2.5 Python execution = fast and correct
Speed numbers alone do not guarantee that MTP produced correct code. To check, I ran the generated Python code in a subprocess against yfinance + pandas + matplotlib.
Trace data (max_tokens=1500, 26B, full version)
| Variant | Total | Chars | Function name |
|---|---|---|---|
| baseline (run2) | 26.81s | 2816 | fetch_nikkei_monthly_returns() |
| MTP+patch (run3) | 15.58s | 2931 | get_nikkei_monthly_returns() |
Both models produced code that:
- Fetched ten years of monthly close for
^N225via the yfinance API - Computed monthly returns with
pct_change() - Returned a
[date, close, monthly_return]DataFrame - Successfully retrieved 119 months of data
- Saved a matplotlib bar chart of monthly returns (red = down, green = up)
End-to-end (generate + execute):
baseline: 26.81 + 2.35 = 29.16s
MTP+patch: 15.58 + 2.28 = 17.86s
→ end-to-end speedup = 1.63x (saving 11.30s)
Fast (1.72x) and correct (both produced working code) at the same time. MTP is lossless on quality, not just speed. The video at the top of this article shows this end-to-end: generation race → execution → both models producing equivalent Nikkei 225 monthly-return charts.
2.6 Multi-language videos (generation only)
Japanese (BoJ YCC → bank stocks)
baseline 16.47s, 60.2 ch/s → MTP+patch 13.74s, 73.6 ch/s = 1.20x speedup. Japanese is harder for the drafter to land at deeper positions, so the speedup is modest but consistent.
English (Fed QT → US 10Y yield)
baseline 15.15s, 170.1 ch/s → MTP+patch 11.14s, 232.7 ch/s = 1.36x speedup. English yields higher acceptance than Japanese and pulls more speedup.

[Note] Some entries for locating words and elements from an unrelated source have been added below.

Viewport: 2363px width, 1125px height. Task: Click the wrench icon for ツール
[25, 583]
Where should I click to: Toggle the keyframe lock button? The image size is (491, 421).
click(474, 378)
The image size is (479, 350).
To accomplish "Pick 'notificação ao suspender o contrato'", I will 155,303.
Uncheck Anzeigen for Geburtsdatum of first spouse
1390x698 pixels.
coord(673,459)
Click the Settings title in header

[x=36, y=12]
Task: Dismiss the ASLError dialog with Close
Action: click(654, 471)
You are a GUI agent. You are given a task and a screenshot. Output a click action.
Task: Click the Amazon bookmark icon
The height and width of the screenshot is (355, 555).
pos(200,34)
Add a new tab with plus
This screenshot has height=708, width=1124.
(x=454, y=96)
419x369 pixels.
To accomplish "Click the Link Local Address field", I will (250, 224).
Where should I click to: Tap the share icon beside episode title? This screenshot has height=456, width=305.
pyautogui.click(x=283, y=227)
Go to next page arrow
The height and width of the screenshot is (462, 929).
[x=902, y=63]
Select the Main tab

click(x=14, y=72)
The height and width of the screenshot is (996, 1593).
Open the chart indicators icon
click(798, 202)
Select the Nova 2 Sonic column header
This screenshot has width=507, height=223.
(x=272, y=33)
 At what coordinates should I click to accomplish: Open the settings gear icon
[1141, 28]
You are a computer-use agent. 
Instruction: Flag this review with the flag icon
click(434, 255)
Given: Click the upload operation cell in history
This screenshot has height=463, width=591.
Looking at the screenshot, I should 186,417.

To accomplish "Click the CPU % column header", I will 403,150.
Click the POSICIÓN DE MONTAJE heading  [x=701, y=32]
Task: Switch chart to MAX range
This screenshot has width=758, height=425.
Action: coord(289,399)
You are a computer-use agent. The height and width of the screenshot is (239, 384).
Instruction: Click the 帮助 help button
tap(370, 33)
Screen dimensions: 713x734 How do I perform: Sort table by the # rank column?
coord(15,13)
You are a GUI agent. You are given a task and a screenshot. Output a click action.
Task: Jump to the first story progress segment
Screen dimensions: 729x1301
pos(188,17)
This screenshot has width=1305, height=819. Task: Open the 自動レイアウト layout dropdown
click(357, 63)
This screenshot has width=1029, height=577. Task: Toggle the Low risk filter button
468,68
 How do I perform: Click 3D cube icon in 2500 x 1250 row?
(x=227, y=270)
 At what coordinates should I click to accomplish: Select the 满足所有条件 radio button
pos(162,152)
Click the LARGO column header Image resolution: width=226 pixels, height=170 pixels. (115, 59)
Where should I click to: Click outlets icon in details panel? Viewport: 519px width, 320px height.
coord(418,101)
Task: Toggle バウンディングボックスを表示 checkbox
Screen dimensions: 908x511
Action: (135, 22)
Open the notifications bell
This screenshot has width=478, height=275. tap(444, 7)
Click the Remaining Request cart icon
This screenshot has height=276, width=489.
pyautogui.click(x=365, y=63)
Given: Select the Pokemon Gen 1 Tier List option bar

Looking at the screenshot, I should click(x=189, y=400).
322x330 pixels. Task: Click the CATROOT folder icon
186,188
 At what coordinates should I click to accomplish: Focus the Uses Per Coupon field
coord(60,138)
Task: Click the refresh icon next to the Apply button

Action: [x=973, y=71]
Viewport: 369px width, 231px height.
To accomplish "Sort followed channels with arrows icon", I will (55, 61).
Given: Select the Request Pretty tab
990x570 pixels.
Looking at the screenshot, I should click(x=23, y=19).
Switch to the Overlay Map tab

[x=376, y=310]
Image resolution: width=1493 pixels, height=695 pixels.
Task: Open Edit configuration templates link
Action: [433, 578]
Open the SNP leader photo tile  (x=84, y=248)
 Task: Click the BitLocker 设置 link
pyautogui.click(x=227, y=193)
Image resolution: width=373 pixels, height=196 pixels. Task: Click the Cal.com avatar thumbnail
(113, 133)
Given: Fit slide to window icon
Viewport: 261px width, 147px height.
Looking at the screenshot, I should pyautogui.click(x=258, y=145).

3. K-sweep (num_speculative_tokens)
I ran four container restarts at K=1, 2, 4, 8, each over 3 prompts × 3 runs (max_tokens=600) on 26B-A4B.
3.1 Speedup vs K (3-run average, 26B-A4B)
baseline (Dynamic, no MTP): ja 16.47s, en 15.15s, py 15.17s (= 1.0x reference)
| K | ja_finance | en_finance | py_code |
|---|---|---|---|
| 1 | 11.89s, 1.39x | 11.57s, 1.31x | 10.74s, 1.41x |
| 2 | 12.19s, 1.35x | 11.33s, 1.34x | 9.88s, 1.54x |
| 4 | 11.90s, 1.38x | 11.38s, 1.33x | 8.66s, 1.75x |
| 8 | 15.77s, 1.04x | 14.12s, 1.07x | 9.54s, 1.59x |
3.2 Practical recommendation
- Code generation / structured output (yaml/json/SQL): K=4 is best
- Natural language (Japanese summaries / English blog text): K=1 is enough (K=2-4 barely changes results)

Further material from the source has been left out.